• **Saved entries**

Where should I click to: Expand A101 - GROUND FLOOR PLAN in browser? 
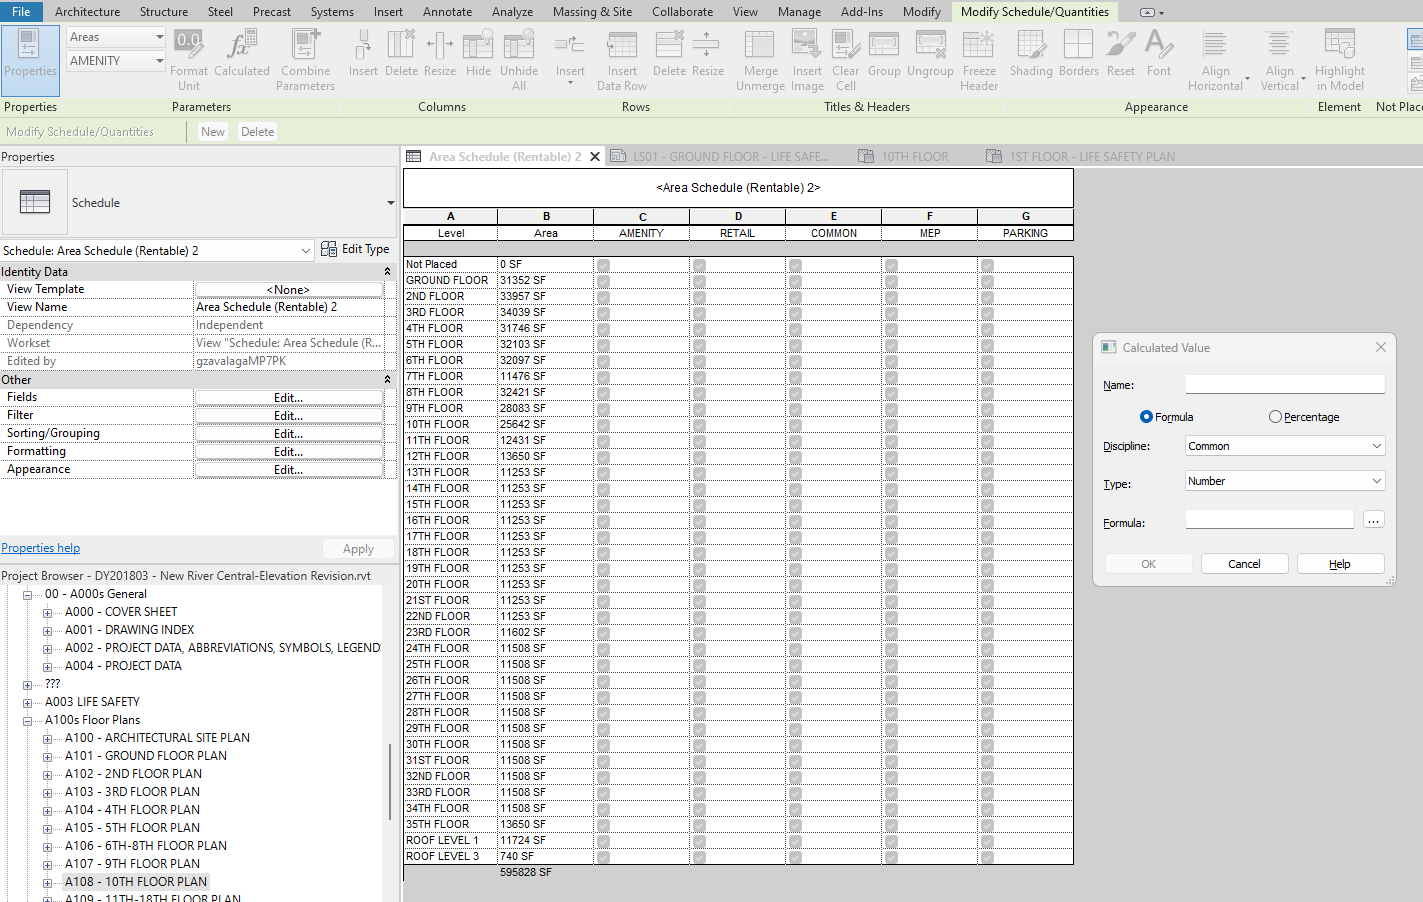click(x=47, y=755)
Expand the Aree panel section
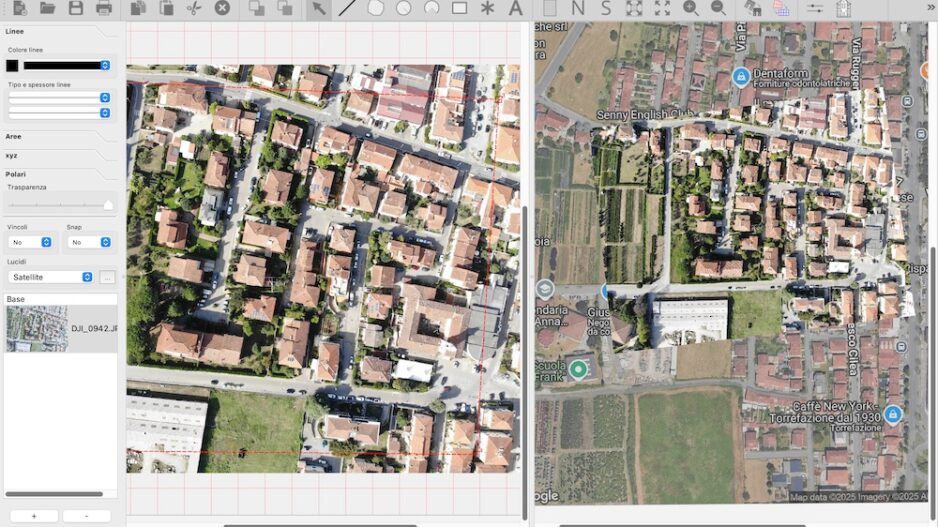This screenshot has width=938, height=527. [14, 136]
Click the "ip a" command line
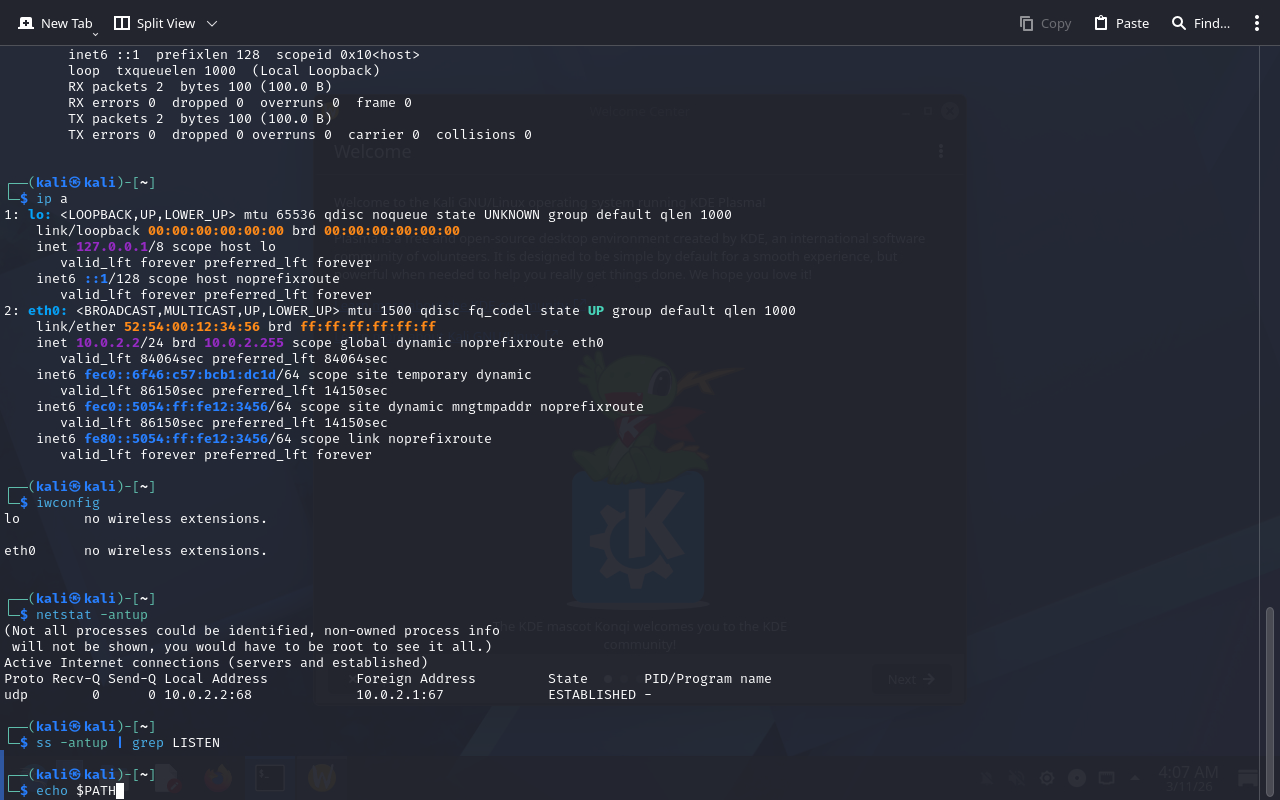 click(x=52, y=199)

• **What you need to do**
Without the pictures, retype each line of the records above exactly.

• **Task solution**
Where should I click to: Expand A101 - GROUND FLOOR PLAN in browser? 
click(x=47, y=755)
Expand the Aree panel section
This screenshot has width=938, height=527. [14, 136]
Click the "ip a" command line
 click(x=52, y=199)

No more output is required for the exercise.